# Exercise objective
Rewrite the items in the stretch from "Click the refresh icon near record counter" through "tap(1277, 89)", changing "refresh" to "reload" and leaving everything else as it is.

# Records for this exercise
※ ※ ※

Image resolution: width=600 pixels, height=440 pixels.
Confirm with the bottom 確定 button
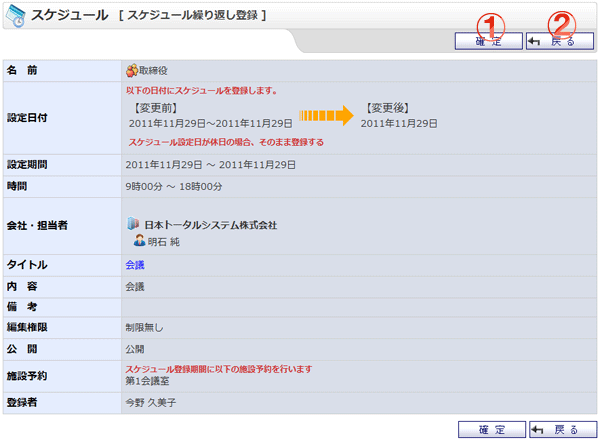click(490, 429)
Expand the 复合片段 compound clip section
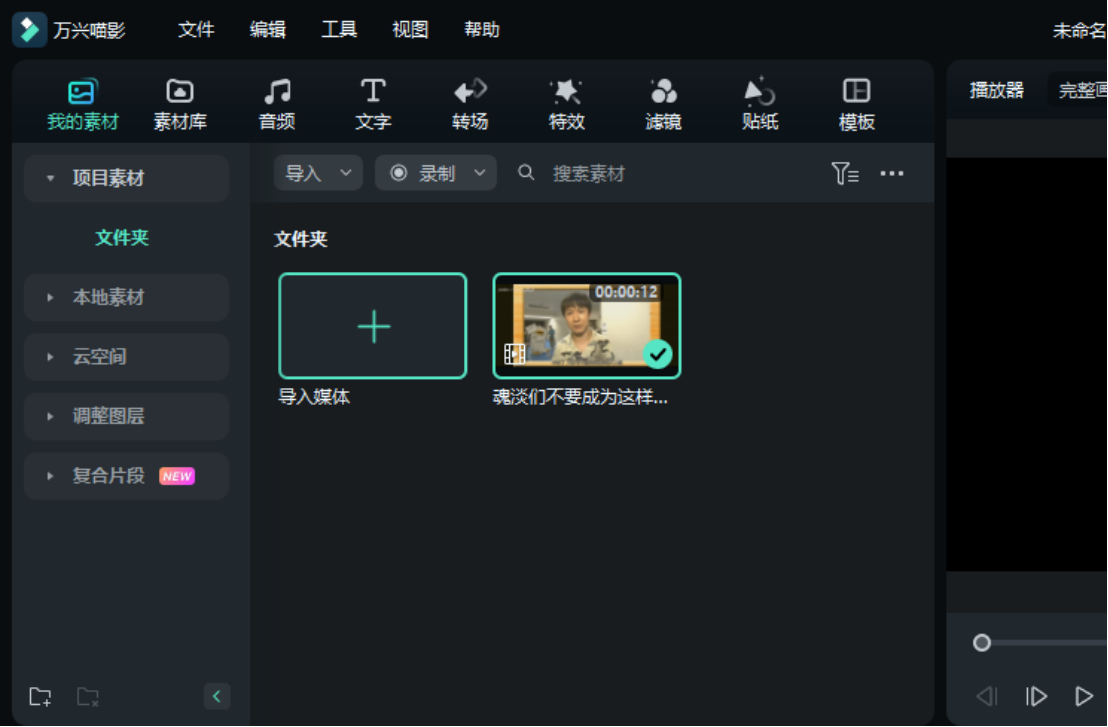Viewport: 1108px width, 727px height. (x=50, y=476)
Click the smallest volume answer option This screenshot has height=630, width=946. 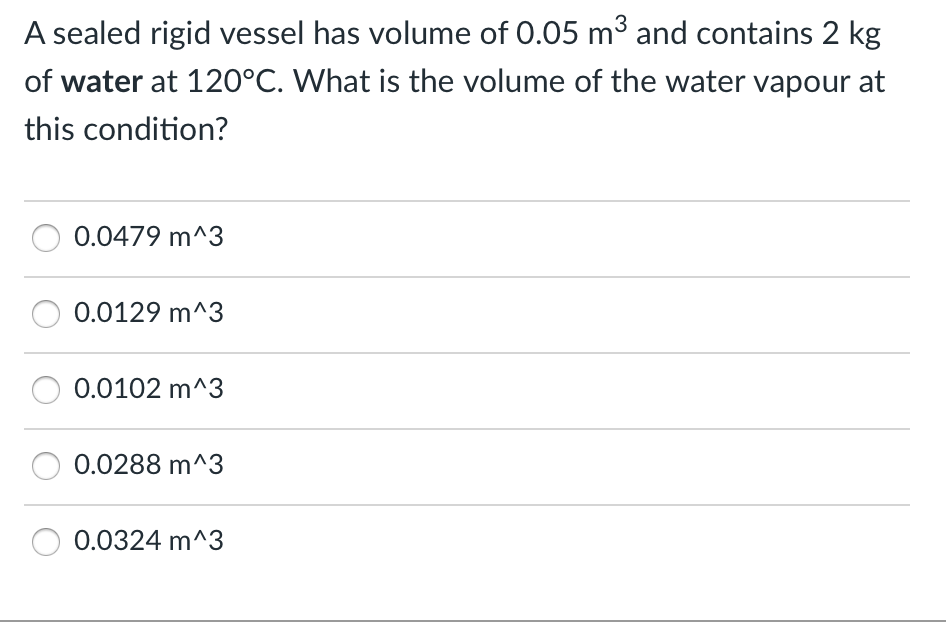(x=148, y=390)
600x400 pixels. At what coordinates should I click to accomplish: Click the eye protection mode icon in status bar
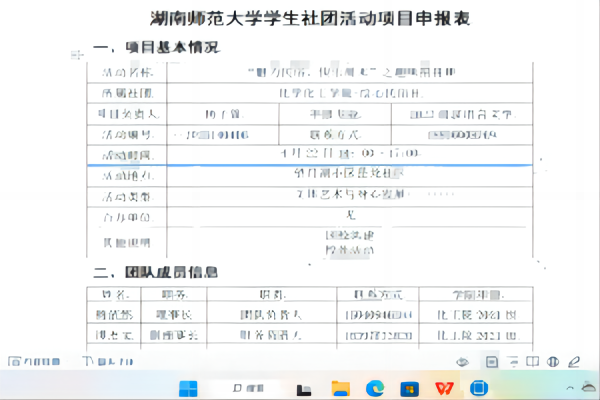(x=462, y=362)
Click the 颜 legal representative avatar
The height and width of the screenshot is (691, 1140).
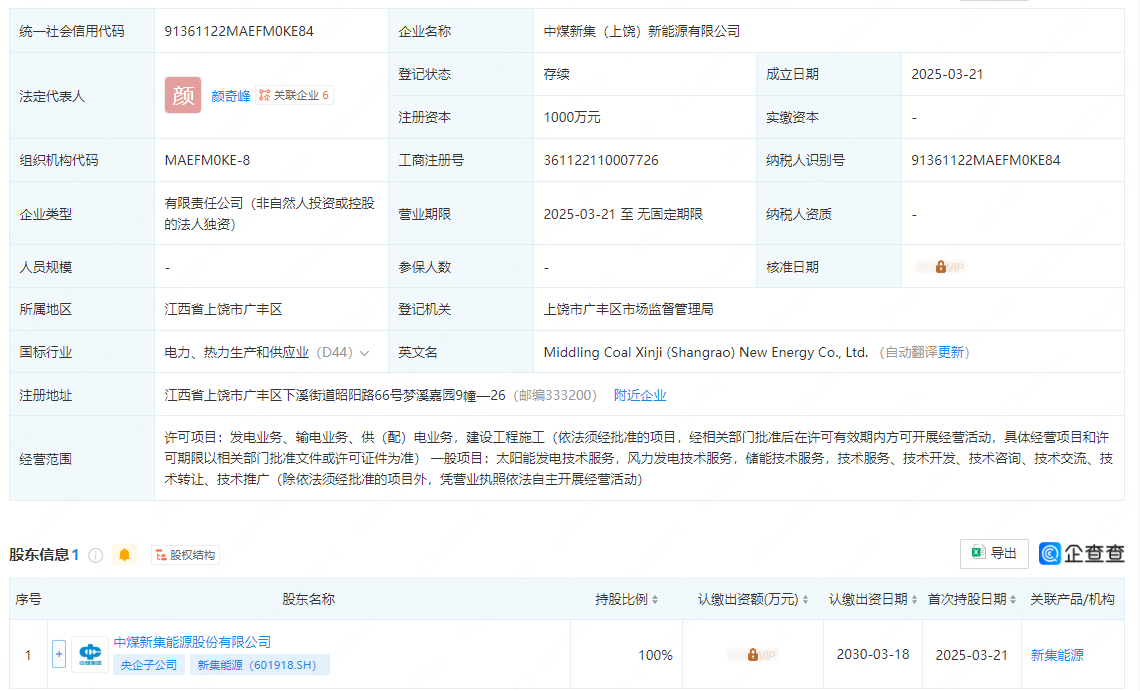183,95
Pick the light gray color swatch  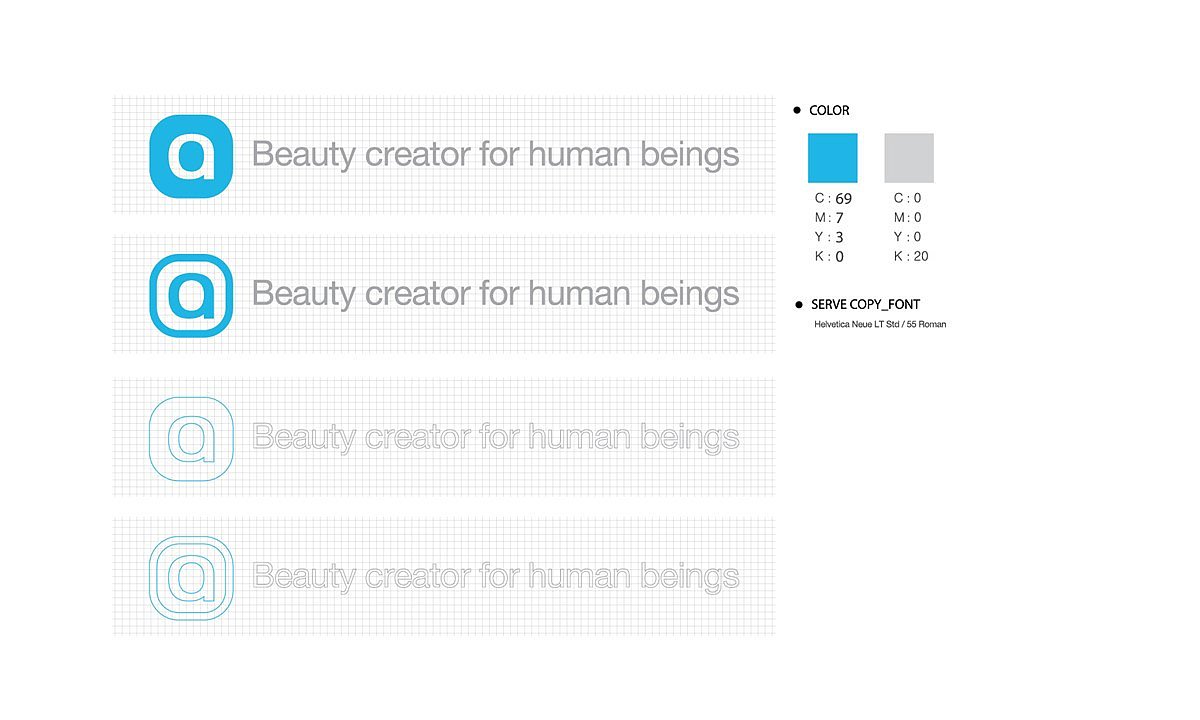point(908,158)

※ ※ ※

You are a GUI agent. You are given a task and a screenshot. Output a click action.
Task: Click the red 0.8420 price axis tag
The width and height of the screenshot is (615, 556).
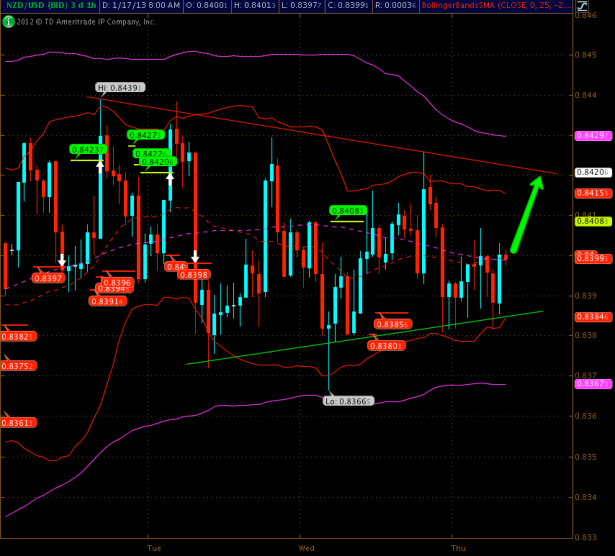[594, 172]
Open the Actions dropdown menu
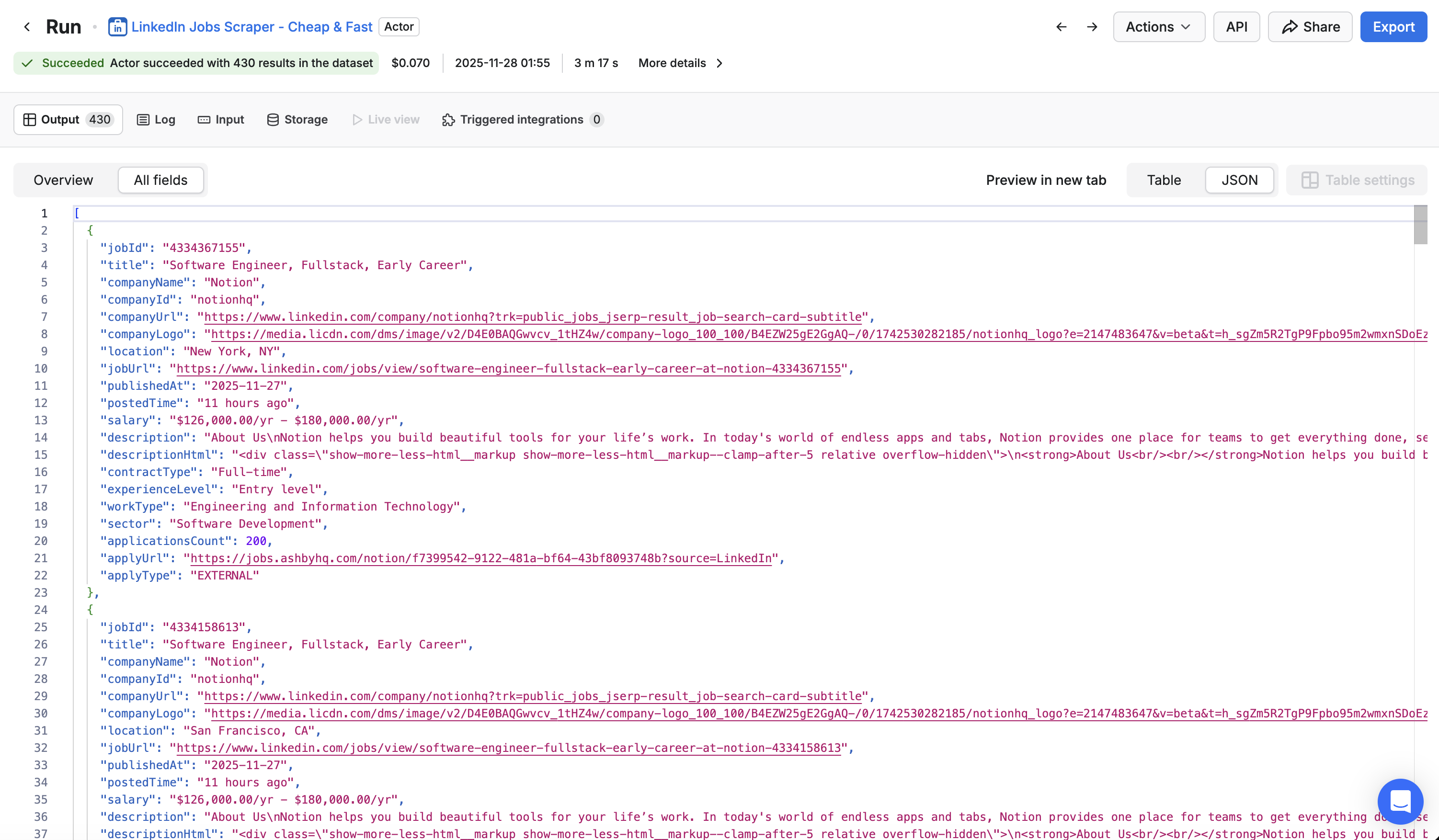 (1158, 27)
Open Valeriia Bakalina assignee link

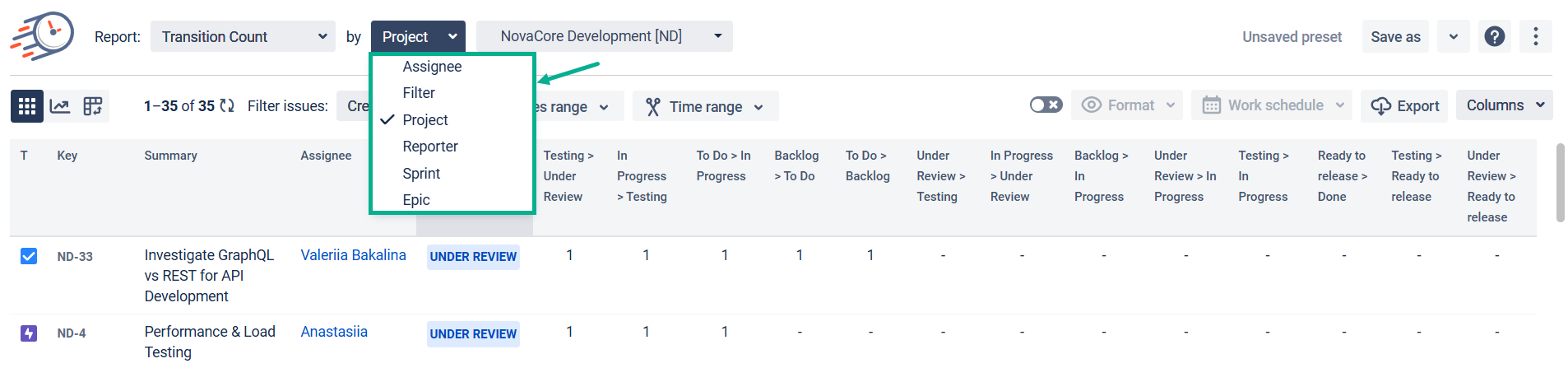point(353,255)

※ ※ ※

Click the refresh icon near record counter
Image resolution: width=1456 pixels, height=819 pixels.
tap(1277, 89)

※ ※ ※

# Final result
Click the reload icon near record counter
Image resolution: width=1456 pixels, height=819 pixels.
tap(1277, 89)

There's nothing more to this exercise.